Reproduce each record verbatim, images excluded.

**Data in this exercise**
--
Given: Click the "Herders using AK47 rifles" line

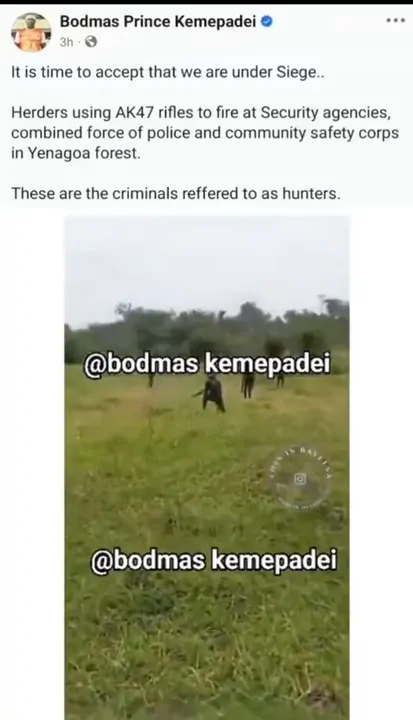Looking at the screenshot, I should click(x=203, y=112).
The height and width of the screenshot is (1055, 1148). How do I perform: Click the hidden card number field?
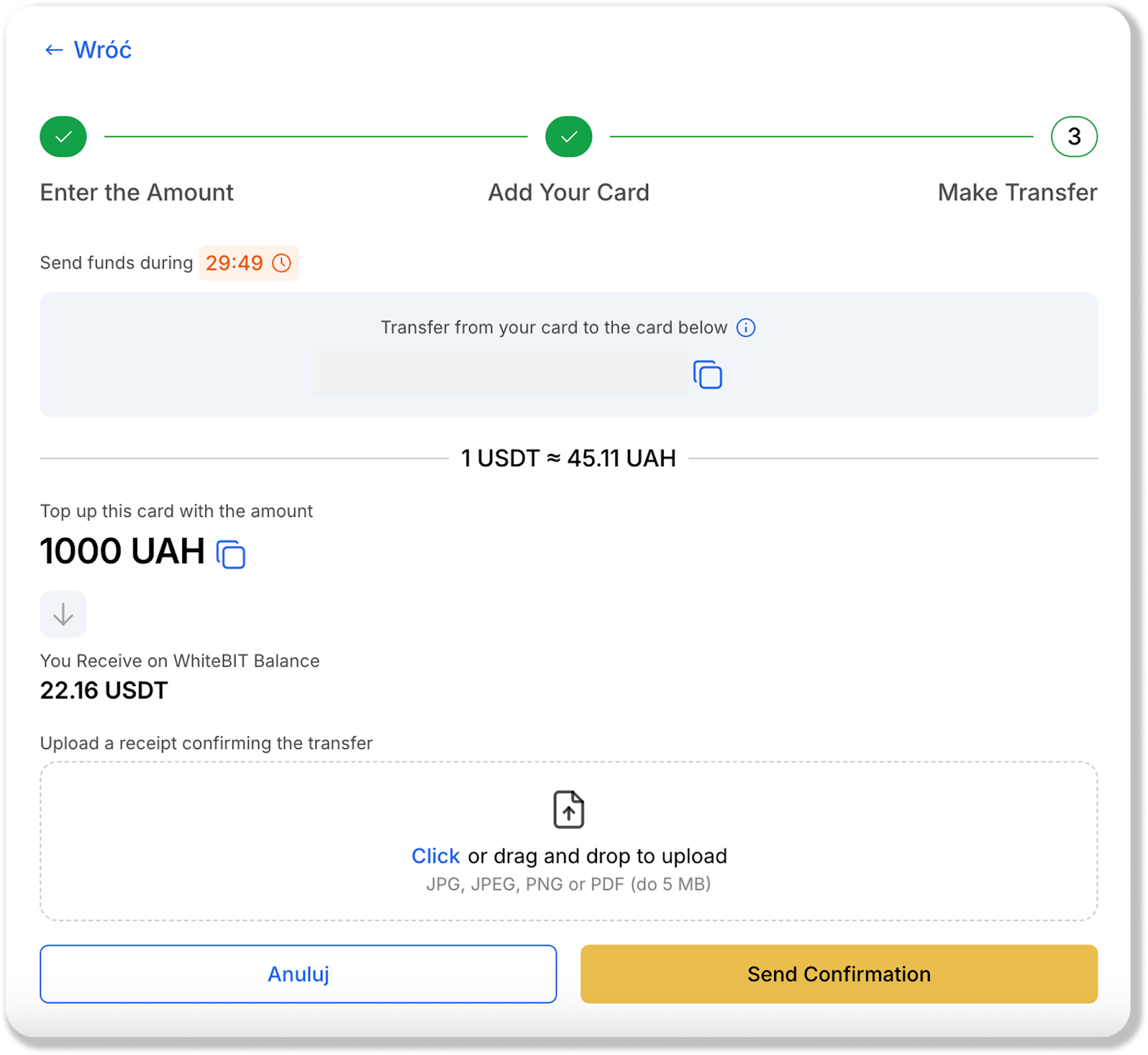pyautogui.click(x=500, y=373)
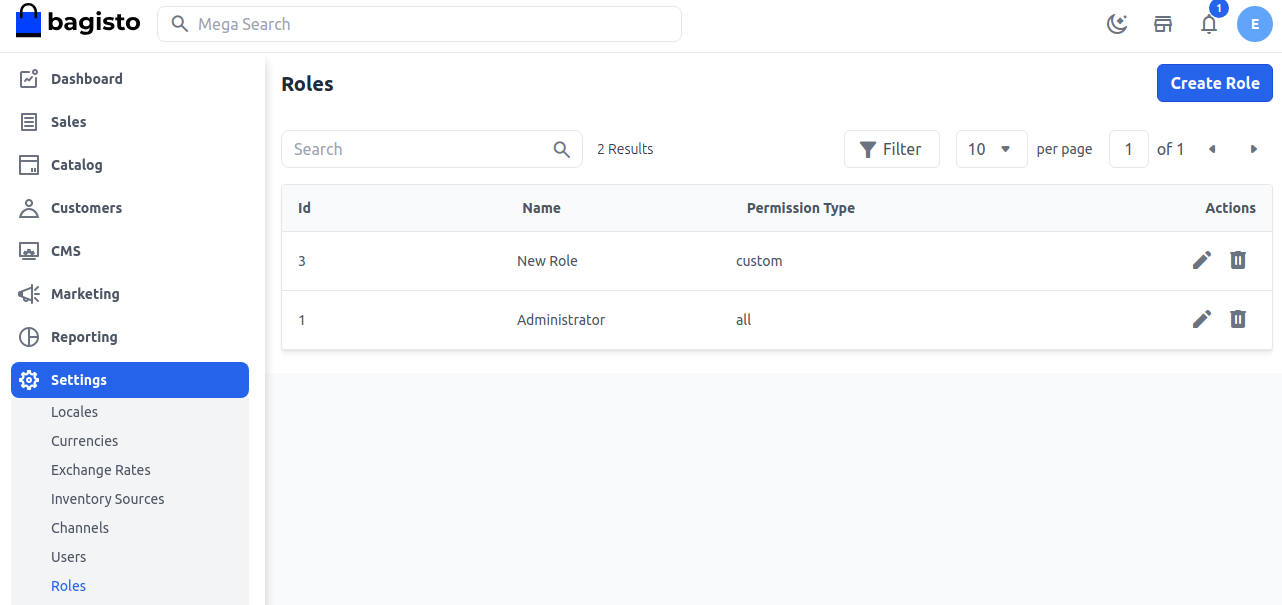Open the storefront via shop icon
This screenshot has height=605, width=1282.
click(1163, 24)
--
**Response for this exercise**
Given: Click the "Herders using AK47 rifles" line

Looking at the screenshot, I should click(x=203, y=112).
The height and width of the screenshot is (1055, 1148). How do I perform: Click the hidden card number field?
pyautogui.click(x=500, y=373)
Open the storefront via shop icon
This screenshot has height=605, width=1282.
click(1163, 24)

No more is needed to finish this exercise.